Bickel started his research in the mid-1990s when he found that heroin addicts discount the future excessively. Since then, he and peers in the field have found the trait among obese people, smokers, gambling addicts and people who engage in risky behavior.
“Excessive discounting of the future seems to be a process that operates in multiple challenging and unhealthy behavior,” says Bickel, noting that it is present in every form of addiction with the exception of possibly marijuana.
Additionally, Bickel says those who discount the future a lot you tend not to do routine physical examinations, such as get blood pressure and cholesterol checks, cholesterol testing, don’t get dental exams, eat breakfast or exercise. They don’t follow physician advice, get flu shots, mammograms, pap smears, prostate exams and don’t wear a seat belt.
Most recently, he points to studies showing that those who text while driving and eat at fast food restaurants more frequently also discount the future more.
“It (delay discounting) is a broad phenomenon that seems to be tied up with health. Fundamentally, health might be considered things we do today to be healthy tomorrow, but if you don’t care about tomorrow, you’re not going to do things that are healthy today.”

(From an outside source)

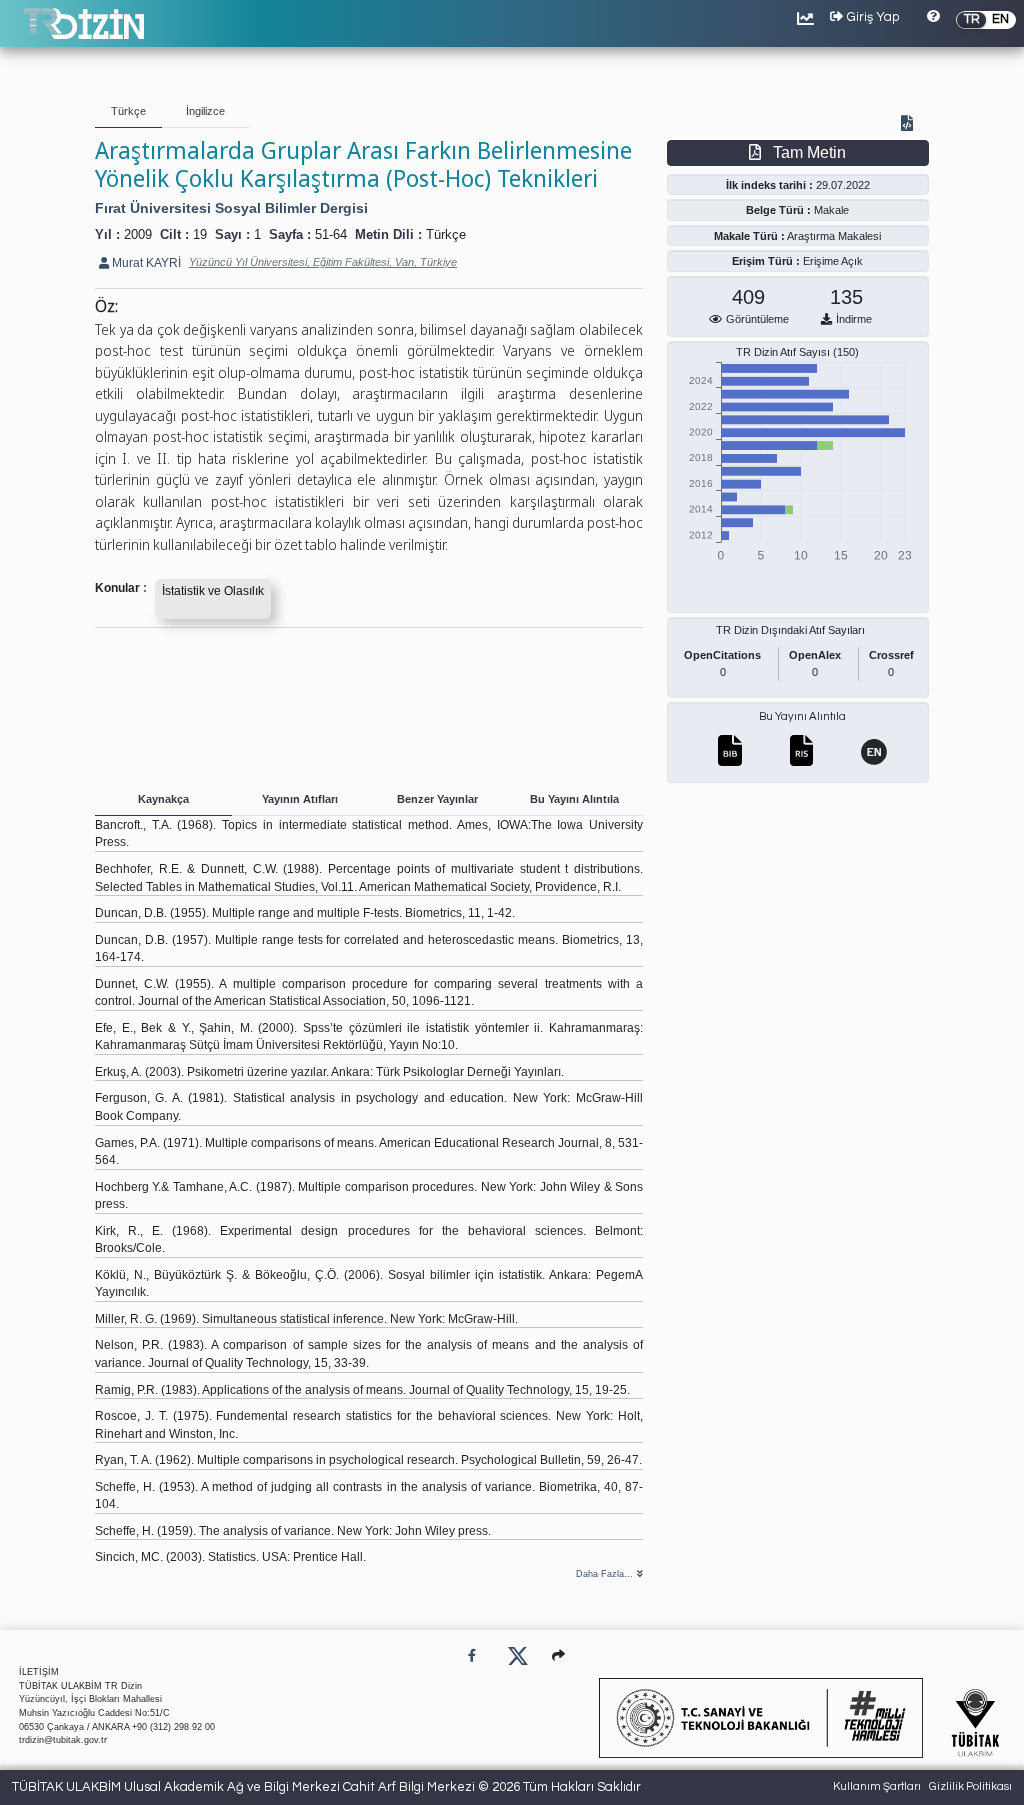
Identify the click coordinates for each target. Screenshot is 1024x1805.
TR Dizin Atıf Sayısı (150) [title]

But the cool thing now is this.
Bickel says researchers can now quantify a person’s tendency to “discount the future” and they can do so with a series of questions that takes less than a minute to answer. By doing this, researchers are finding ways to help people embrace the future, and therefore their health.

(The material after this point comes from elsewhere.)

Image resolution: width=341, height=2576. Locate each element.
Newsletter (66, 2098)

Using the assessment will be a key to personalizing medicine.
“I think there are a couple of ways we can use discounting to ease problems,” says Bickel.
First, he says that when used when people start addiction treatment programs, the test will be predictive of those who will likely be more successful with standard treatments. Those who discount the future excessively made need something more than those treatments.
Another is what Bickel is doing research on now, “episodic future thinking.”
He describes it as getting people to think about concrete events in the future, including who will be at the event, what will happen, what they will see, feel and hear. It helps them value the future more.
“When they are under the influence of those things, we are able to shift those valuations of the future so that they value the future more than if they didn’t do that,” says Bickel.
Among those who have been influenced by Bickel’s research is Dr. Bryan Heckman, an assistant addiction sciences professor at the Medical University of South Carolina and associate researcher at MUSC’s Hollings Cancer.
Heckman is applying the concept of delay discounting in his research on tobacco cessation with the ultimate goal to cut preventable cancer rates.
“Knowing someone’s delay discounting is one factor in the equation in providing treatments that relative to that individual,” says Heckman.
To that end, he has been working with Charleston-based software company Qonceptual on two cell phone apps that can predict when a person will have a craving to smoke and warn he or she to take a nicotine replacement therapy, such as a gum, or undertake another diversion.
The app does it by using GPS to detect environmental cues, such as gas stations with cigarette advertising, and factoring in other elements before sending a warning.
“Quitting is difficult, but that doesn’t mean it can’t be fun,” says Heckman, of the app, which is expected to be available next year, pending grant approvals.
Meanwhile, Bickel also is working with Dr. William Epstein of the University of Buffalo on a study, which just received funding from the National Institutes of Health, on whether episodic future thinking will help keep people considered “pre-diabetic” from transitioning into Type II diabetes.